Notaries find family funds helping first-time buyers

Faced with rapidly rising house prices, more first-time homebuyers are getting help from parents to enter the market

Oak Bay Avenue Notary Public Morrie Baillie finds parents are finding ways to help children get into the housing market.

Faced with rapidly rising house prices, more first-time homebuyers are getting help from mom and dad to get into the market.

The most recent statistics come from BC Notaries’ 2016 Year-End Real Estate Report.

A December survey of BC Notaries across the province found more first-time buyers are receiving financial support from parents in amassing down payments on their first home purchase than in previous years, and those down payment percentages were often higher since new federal lending regulations were introduced in October.

“I would say about 70  per cent of my clients who are first-time home-buyers receive help from their families,” says Oak Bay Avenue notary Morrie Baillie.

While about seven to 10 per cent of Baillie’s clients are first-time buyers, in more cases, “I see the parents of Oak Bay helping their children.”

Sometimes that help comes in a lump sum, sometimes in the form of help qualifying for a mortgage. Other times parents will downsize to a smaller home and sell the existing home to family at a reduced price.

Of particular note from a life-planning perspective, many parents are providing their first-time buyer children with some level of financial support as an outright gift, without going on title themselves.

Province-wide, 78 per cent of notaries said their first-time buyer clients received funds from parents as a gift with no ownership in exchange for the funds provided.

In many cases, the financial gifts represent a significant percentage of the total down payment with 85 per cent of notaries citing their clients get help with anywhere up to 50 per cent of their down-payment.

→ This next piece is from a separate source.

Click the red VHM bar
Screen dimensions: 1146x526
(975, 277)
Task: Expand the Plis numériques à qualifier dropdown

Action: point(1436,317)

Whichever path families choose, it’s essential they understand the pros and cons of each option, including looking at potential ramifications down the road, Baillie says.

Beyond the family help, homebuyers must also be mindful of where the balance of their downpayment is coming from and how they’re going to get it, Baillie says, noting removing funds from an RRSP, for example, requires some lead time.

“Regardless of the market or regulatory conditions, the most important consideration is that young buyers understand all of the short and long-term costs that may apply to buying and owning a home,” said Tammy Morin Nakashima, president of the Society of Notaries Public of BC.

Notaries provide conveyancing or other legal services on more than half of all residential real estate transactions in B.C.

In addition to the downpayment, costs buyers need to be mindful of include the property transfer tax, legal fees through either a notary or lawyer, insurance and closing costs, including the adjustment of property taxes and utility payments between buyer and seller. Those buying a strata unit such as a condo or townhouse must also factor the strata fees into their debt load and have documents such as strata minutes and budget available for review.

The BC Notaries’ 150-participant survey also found first-time buyer activity remained strong generally over 2016.

BC-wide, 55 per cent of notaries noted that first-time buyer activity stayed the same in 2016, while 29 per cent noted an increase, and 16 per cent cited a decrease.

Even in markets that experienced rapid house price increases, notaries cited similar or increased activity in 2016 versus previous years. In 2015, 57 per cent of notaries reported that first-time buyer clients were typically getting help; that increased to 72 per cent.